The New York Stock Exchange ended sharply lower on Monday, fearing that inflation would push the American Federal Reserve (Fed) to tighten the screw further as the economic slowdown or even the recession heralds the peak. view.
The Dow Jones lost 2.79% to 30,517.06 points, the tech-influenced Nasdaq index dropped 4.68% to 10,809.22 points, while the broader S&P 500 index dropped 3, 87% to 3749.91 points.
The S&P 500, considered Wall Street’s most representative index, has entered a “bear market” (bear marketin English), which means it has lost more than 20% since its historic peak in early January (-22% at close on Monday).
A turning point for the markets?
Battered on Friday, the New York market was further shaken on Monday, still worried about the consumer price index, which showed that inflation rose at a pace again in May in the United States, while many waited for initiation of a deceleration.
Friday is probably an important moment for the marketscommented by Angelo Kourkafas, of Edward Jones. The central thesis [des investisseurs] is invalidatedshowing that inflation has not yet risen.
As a result, operators have revised their monetary policy projections and now estimate that there is almost an 80% probability that the Federal Reserve will raise its rates by at least 1.75 percentage points by the end of September, i.e. say, two increases of one half point and another 0.75 points.
Such a steep increase would be the first since 1994.
We expect the Fed to surprise the markets by raising rates by 0.75 percentage point in June to strengthen their credibility and regain the high hand on inflationary pressures.Barclays analysts wrote in a note about the Fed meeting on Tuesday and Wednesday.
This change of expectations contributed not only to the volatility of bonds, but also to equitiesexplanation by Angelo Kourkafas.
According to him, the fact that headwinds are rising [pour l’économie] because the Fed was forced to raise rates at a faster pace caused indigestion for the markets.
Wall Street is faced with so much bad newsabundant, on a note, Edward Moya, of Oanda, but the problem is that as long as we don’t see deterioration in credit conditions and market functioning, the Fed has the green light to tighten as much as possible and control inflation..

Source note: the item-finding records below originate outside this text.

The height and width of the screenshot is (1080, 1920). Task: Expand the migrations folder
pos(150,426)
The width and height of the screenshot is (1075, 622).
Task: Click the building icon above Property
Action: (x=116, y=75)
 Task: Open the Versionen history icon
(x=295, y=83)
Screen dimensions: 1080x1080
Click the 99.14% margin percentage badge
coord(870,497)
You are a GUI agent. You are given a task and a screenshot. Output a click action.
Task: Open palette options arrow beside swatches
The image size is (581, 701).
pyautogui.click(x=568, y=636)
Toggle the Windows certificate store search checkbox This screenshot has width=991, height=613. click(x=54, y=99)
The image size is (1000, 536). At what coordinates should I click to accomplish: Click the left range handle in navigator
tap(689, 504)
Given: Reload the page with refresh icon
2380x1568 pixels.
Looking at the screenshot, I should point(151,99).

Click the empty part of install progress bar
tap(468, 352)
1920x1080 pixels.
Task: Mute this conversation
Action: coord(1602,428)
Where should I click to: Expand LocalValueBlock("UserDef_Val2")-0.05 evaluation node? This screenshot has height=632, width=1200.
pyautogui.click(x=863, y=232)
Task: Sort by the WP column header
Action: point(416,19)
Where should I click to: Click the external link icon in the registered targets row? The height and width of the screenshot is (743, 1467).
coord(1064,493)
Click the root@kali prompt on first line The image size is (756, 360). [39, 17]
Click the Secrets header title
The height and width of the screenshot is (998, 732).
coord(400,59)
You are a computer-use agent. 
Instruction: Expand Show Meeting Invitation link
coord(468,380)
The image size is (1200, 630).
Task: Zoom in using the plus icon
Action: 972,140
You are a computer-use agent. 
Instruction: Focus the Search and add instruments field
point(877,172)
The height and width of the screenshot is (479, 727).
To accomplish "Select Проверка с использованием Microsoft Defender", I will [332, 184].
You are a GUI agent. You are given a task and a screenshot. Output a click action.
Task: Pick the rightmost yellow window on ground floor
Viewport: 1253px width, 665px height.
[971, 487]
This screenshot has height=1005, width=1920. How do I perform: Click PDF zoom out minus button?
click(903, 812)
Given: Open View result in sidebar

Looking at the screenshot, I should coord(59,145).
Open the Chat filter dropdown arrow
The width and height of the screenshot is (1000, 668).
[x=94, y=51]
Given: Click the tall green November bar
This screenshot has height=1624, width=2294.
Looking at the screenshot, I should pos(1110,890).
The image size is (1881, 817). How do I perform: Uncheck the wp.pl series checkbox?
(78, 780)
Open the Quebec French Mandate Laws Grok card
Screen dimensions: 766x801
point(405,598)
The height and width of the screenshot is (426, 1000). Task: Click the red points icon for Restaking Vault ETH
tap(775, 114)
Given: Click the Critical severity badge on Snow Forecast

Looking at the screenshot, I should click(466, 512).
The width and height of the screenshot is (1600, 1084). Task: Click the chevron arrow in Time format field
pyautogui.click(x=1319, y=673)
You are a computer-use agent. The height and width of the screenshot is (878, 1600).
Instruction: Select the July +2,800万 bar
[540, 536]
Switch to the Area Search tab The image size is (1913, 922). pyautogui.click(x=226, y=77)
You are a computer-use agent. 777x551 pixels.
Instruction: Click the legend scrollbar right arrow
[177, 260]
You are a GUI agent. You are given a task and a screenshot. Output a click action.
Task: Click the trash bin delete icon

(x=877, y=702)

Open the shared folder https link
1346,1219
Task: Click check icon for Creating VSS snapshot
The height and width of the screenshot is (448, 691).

In general, investors show lack of confidence in estimates, knowing that earnings warnings are still few despite expectations of slower growth or even recession in the coming monthsaccording to Edward Moya.
Rates can be reversed
The prospect of rising interest rates has also crowded the bond market, which has suffered massive layoffs. Yield on 10-year U.S. government bonds, which are moving in the opposite direction in their price, rose 3.38%, the first in more than 11 years.
The yield curve, which links all bond maturities between the short and long rates, was dislocated on Monday, with the yield on the 2-year U.S. Treasury bond even briefly exceeding the 10-year mark, a signal that is sometimes interpreted as before. -runner of a recession.
For Angelo Kourkafas, the New York market is showing no signs of giving up, a term used to mean that the selling trend is no longer meeting opposition and that the market is approaching a floor.
Many believe that the VIX index, which measures market volatility, although it jumped nearly 25% on Monday, is still a good distance from levels that historically correspond to a market approaching its bottom.
Abandoned Cryptos
On the stock exchange, it’s very rare to escape the wave that has swept everything in its path, with particular ferocity for technology, cryptocurrencies in particular, and the travel industry.
Among those most affected, Amazon (-5.45%), Tesla (-7.10%) and Meta (-6.44%). Since its record high in early September 2021, the social network has lost 57% of its market capitalization.
In a climate of general risk aversion, everything directly or indirectly associated with cryptocurrencies is avoided like the plague, as evidenced by the performance of the Coinbase platform (-11.41%) or the “mining” specialist (creation of bitcoin) Riot Blockhain (-10.06%).
As the summer season approaches, cruise passengers have experienced fears of an economic slowdown, such as Norwegian (-12.23%) or Royal Caribbean (-9.74%). In their case, airlines flew very low, from American Airlines (-9.45%) to United Airlines (-10.06%).